Sabertooth utilized a layered rubber-band collection system which could collect a full load of five blocks in 2.5 seconds. It then transported the blocks to the mountain goals by means of a 3-stage cascaded linear lift that could deploy in 3 seconds and had enough torque for us to hang. We didn't have it finished by North Super Regionals, but we later completed it after our season ended and have used it for multiple demos and presentations. After some slight modifications to the hopper design, we were able to score five loads of blocks in a match.
2014-2015 Cascade Effect Robot: C4
C4 used a dual-height spinning foam paddle to gather the balls. Our hopper would then rise to the correct goal height by means of our linear lift and score out the back into the goals.

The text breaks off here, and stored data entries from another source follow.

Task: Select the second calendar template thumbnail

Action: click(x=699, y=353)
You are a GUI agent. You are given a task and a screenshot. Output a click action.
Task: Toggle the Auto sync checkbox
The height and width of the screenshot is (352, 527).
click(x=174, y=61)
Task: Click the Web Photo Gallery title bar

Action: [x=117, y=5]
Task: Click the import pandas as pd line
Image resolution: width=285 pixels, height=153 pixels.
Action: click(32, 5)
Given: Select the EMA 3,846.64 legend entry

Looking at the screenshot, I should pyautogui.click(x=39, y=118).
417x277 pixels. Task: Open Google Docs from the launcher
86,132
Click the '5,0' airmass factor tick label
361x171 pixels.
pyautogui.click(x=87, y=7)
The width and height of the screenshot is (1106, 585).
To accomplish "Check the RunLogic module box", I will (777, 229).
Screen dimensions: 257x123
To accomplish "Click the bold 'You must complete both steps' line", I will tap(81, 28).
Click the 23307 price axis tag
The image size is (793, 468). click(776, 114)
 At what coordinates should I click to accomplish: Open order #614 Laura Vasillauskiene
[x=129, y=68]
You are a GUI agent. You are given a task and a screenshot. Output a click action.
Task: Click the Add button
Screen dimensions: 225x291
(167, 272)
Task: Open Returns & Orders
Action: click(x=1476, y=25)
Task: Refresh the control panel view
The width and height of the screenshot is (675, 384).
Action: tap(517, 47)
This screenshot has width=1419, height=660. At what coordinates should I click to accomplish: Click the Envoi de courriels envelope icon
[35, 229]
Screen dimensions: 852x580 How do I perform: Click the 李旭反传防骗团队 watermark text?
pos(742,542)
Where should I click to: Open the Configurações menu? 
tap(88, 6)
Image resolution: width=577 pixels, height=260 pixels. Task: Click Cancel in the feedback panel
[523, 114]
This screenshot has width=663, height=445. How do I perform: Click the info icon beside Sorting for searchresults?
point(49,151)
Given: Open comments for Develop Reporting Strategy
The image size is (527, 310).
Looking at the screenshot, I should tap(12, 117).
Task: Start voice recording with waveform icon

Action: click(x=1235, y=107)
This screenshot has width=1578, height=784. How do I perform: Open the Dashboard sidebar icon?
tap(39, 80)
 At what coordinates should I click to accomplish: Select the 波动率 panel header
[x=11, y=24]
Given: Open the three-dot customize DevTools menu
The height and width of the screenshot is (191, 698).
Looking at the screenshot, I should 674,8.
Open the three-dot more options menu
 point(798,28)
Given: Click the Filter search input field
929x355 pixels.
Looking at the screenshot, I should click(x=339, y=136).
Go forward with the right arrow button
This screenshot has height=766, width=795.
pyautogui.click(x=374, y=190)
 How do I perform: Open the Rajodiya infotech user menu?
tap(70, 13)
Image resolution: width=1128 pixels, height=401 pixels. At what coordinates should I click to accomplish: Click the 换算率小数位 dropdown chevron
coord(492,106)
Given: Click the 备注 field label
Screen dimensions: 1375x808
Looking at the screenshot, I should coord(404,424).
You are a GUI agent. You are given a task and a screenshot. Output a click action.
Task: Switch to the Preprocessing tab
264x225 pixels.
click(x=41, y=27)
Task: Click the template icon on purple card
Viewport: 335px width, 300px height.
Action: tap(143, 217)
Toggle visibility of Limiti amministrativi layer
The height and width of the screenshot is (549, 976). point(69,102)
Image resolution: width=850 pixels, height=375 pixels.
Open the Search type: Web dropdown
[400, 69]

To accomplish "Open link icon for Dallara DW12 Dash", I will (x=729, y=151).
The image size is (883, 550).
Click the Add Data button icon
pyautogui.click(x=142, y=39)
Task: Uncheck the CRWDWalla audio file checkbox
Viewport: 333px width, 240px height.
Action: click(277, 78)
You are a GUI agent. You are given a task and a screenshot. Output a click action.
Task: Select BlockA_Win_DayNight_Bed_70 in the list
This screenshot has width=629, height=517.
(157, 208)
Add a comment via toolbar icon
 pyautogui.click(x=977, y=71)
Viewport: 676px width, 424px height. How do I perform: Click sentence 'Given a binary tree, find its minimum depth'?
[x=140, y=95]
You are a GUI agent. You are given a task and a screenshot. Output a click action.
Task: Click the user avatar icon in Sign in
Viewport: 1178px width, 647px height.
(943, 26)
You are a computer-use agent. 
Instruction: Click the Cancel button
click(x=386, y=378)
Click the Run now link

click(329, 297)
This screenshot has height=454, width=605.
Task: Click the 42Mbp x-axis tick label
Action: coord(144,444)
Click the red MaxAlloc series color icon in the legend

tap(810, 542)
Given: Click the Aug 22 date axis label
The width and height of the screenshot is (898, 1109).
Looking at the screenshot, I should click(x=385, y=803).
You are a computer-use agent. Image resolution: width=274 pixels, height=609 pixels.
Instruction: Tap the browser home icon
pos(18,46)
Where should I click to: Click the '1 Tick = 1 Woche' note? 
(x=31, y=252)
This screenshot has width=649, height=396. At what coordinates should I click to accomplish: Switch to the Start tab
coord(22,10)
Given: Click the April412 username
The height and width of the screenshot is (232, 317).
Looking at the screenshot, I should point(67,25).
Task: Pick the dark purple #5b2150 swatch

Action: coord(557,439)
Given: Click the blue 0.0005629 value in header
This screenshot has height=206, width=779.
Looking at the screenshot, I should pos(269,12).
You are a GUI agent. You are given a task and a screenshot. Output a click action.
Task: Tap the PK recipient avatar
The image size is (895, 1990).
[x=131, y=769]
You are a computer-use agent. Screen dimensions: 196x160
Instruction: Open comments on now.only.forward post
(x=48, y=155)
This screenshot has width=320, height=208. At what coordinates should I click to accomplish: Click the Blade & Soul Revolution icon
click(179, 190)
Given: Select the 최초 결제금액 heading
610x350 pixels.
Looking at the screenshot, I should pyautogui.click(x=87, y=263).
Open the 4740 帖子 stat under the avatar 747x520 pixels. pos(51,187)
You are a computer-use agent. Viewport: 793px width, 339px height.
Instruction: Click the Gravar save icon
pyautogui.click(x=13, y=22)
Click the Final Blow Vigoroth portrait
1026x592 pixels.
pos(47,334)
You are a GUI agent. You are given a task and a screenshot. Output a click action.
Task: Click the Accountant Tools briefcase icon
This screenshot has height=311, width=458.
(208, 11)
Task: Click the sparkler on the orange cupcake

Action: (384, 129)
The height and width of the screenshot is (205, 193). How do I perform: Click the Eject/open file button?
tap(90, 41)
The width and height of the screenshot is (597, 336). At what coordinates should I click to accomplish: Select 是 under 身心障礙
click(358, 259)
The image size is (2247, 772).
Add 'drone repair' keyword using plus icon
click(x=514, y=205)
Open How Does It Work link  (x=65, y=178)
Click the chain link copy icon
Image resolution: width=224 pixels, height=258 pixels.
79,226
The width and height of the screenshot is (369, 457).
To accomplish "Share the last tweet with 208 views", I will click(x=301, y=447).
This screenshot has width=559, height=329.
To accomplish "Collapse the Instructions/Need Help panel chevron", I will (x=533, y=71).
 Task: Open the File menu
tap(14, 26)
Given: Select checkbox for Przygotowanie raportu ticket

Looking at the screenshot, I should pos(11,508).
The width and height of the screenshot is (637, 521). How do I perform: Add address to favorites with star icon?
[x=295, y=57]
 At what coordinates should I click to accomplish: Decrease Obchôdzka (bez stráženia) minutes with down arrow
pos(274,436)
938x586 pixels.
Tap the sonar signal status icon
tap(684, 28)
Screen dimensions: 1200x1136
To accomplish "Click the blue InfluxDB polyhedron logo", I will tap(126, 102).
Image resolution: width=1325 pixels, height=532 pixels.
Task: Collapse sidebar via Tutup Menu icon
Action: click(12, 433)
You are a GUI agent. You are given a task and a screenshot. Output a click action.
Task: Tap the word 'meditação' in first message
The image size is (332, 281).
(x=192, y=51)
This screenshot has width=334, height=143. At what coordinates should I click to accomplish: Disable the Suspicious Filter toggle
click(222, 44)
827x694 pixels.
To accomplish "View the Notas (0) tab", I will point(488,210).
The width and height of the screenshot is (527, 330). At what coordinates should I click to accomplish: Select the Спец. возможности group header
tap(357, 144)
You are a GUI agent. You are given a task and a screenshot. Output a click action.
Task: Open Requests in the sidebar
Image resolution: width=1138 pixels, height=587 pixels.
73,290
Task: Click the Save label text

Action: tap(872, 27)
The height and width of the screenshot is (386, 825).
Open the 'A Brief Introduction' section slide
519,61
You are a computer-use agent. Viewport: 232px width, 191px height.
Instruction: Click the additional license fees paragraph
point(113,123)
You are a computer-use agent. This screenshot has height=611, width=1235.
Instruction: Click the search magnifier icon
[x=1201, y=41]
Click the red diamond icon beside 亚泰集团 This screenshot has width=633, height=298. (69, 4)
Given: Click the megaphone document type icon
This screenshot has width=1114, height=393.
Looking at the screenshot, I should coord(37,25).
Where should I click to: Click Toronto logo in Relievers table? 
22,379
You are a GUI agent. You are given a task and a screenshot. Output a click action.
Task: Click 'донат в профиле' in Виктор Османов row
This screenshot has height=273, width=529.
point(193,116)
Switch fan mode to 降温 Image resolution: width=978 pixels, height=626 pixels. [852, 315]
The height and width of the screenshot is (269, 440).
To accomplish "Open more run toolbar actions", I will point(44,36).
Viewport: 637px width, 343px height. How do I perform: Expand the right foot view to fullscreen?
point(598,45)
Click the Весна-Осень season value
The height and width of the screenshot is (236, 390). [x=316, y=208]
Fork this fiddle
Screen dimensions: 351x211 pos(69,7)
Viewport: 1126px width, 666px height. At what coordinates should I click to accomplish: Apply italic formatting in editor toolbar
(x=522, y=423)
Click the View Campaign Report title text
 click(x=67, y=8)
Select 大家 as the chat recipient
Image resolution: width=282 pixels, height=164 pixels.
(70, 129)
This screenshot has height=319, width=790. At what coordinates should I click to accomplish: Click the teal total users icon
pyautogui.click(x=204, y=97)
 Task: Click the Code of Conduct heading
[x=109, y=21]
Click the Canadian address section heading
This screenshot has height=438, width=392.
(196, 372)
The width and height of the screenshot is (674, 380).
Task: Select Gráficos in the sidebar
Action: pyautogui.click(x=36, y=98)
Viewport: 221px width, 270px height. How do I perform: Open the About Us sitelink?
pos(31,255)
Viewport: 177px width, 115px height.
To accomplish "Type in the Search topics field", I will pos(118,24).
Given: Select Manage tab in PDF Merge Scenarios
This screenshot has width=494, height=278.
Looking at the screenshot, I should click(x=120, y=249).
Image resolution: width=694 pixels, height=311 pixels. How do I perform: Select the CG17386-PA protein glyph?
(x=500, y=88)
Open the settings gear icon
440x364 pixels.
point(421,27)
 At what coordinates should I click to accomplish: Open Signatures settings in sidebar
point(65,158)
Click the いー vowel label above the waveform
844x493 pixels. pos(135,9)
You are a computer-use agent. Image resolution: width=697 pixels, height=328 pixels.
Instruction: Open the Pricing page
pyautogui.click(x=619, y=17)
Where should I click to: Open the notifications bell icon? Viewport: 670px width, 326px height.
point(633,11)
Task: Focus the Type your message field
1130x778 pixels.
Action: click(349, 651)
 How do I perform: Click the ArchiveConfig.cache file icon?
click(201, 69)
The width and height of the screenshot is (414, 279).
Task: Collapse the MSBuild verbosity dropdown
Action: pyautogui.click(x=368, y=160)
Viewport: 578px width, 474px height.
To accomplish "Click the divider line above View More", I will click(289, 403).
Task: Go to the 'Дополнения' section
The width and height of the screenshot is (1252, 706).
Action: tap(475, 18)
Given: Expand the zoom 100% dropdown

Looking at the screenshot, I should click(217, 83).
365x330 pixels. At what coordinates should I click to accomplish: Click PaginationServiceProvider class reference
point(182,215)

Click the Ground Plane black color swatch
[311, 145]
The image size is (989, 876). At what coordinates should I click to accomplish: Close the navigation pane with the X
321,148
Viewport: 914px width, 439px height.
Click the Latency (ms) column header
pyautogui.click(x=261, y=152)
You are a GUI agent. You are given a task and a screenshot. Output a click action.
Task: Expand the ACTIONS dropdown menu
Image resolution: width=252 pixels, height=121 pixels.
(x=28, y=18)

In all of our competitions leading up to the World Championship, we had a rubber-band reel which was very innovative and cool, but it was limiting our scoring. After some testing, we changed to the foam paddle which increased our ball pickup speed by 500%! (To gather a full load of 5 balls we went from 15 seconds to 3 seconds)
We could reach all the goals, and by the end of our season, we could fill the 90 cm and 120 cm goals, as well as possibly getting a few balls in the 60 cm. At the World Championship, we had a consistent center goal autonomous. We also had 140 point ramp autonomous which drove off the ramp, scored a ball in the 60 cm goal, scored a ball in the 90 cm goal, and then brought all 3 goals back to the parking zone. This made us one of only two teams at the World Championship who were able to score 140 points in autonomous.
In practice by ourselves our high score was 653 points, and with another robot (Team #4211 The Bombers) we scored 924 points: all the points available in tele-op and all but 30 available in autonomous.
At the 2015 World Championship we had a record of 6 wins, 3 losses, and ended in 21st place in our division. We were not picked for an alliance, but we had an awesome year and learned a ton about electrostatic-discharge and properly using the design process.
C4 later acted as the ringbearer at the wedding of two Robo Raiders alumni.
2013-2014 Block Party Robot: FLUFF-E
To collect and score blocks, FLUFF-E (Fun-Loving Unit of Fantastic FIRST Engineering) had a scoop with bent-over edges to allow for a wider, and thus faster, collection. We also had a flag spinner that could raise the flag in 3-4 seconds. To hang, we had an arm that raised a hook and attached to the bar. We could then winch in our cable with a dual-speed winch (high speed to pull in the cable slack, high torque to lift the robot). It was excellent for double hanging, but we never fully accomplished a double hang at Worlds.
At the World Championship, we had a full scoring autonomous program that could score the autonomous block in the IR goal consistently and then get on the ramp. It was also set up with a menu so we could easily select from one of three starting positions, as well as having the ability to select which side of the ramp to go up and a variable 0 to 15-second delay.
By ourselves, we could score 15 to 16 blocks, raise the flag, and hang for about 190 points.
At the World Championship we had a record of 4 wins, 5 losses, and ended ranked 43 in our division. Our rookie year was really fun and we learned a ton about the many different ways to accomplish a task.